RPA promotes distributive Exo1 activity. (A) hExo1 resection in the presence of WT hRPA. Assays were performed with 10 ng of 4.5-kb linear DNA with 4-nt 3′ ssDNA overhangs, 62.5, 125, 250, or 500 pM hExo1, and 100 nM hRPA. Samples were deproteinized, separated on a 1% agarose gel in nondenaturing conditions, and then stained with SYBR green. (B) Resection reactions performed as above with 75, 150, 300, or 600 pM yExo1 and 100 nM yRPA. (C) Lifetime of hExo1 binding events when both hExo1 and hRPA are continuously injected into the flowcell. (D) Lifetime of yExo1 binding events in the presence of yRPA, when both proteins are continuously injected into the flowcell.

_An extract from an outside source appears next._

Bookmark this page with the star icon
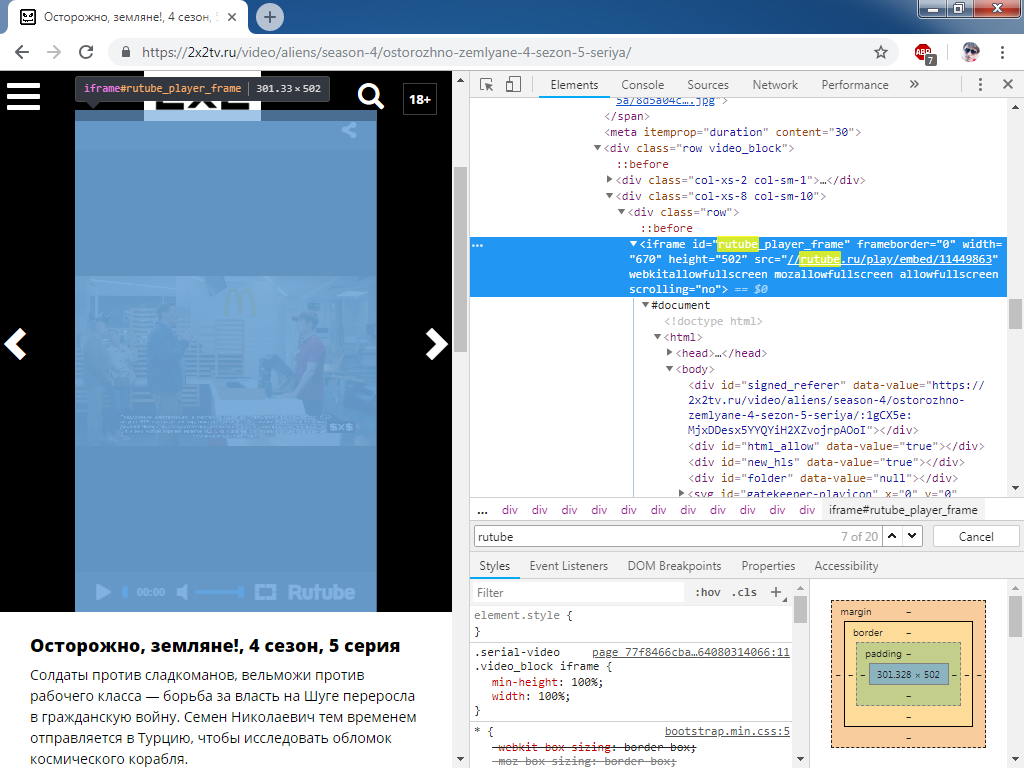point(881,52)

For both C and D, the data were best described by two characteristic timescales (red, biexponential fit, see accompanying text). (E) Schematic of multiple turnover experiments. A 1:1 mixture of magenta- and green-labeled Exo1, as well as 1 nM RPA is continuously flowed over DNA curtains. (F) Kymographs (Upper) and the corresponding single-molecule trajectories (Lower) of several hExo1 and (G) yExo1 reloading at the same resection tract. Both magenta and green Exo1 molecules bind at the same site on the DNA molecule. After the resection experiments, hRPA-GFP was injected into the flowcell to stain the resulting ssDNA tracts (blue, Right).

Fig. 6.

A model for hExo1 regulation by human SSBs. SOSS1 cooperatively loads hExo1 on DNA ends. As hExo1 resects the DNA, SOSS1 is replaced by hRPA. hRPA displaces hExo1, but another hExo1 molecule can rebind at the site. This cycle of binding, displacement, and rebinding results in distributive resection. Additional factors (e.g., BLM, MRN, and PCNA; not included for clarity) may also promote resection in the presence of hRPA.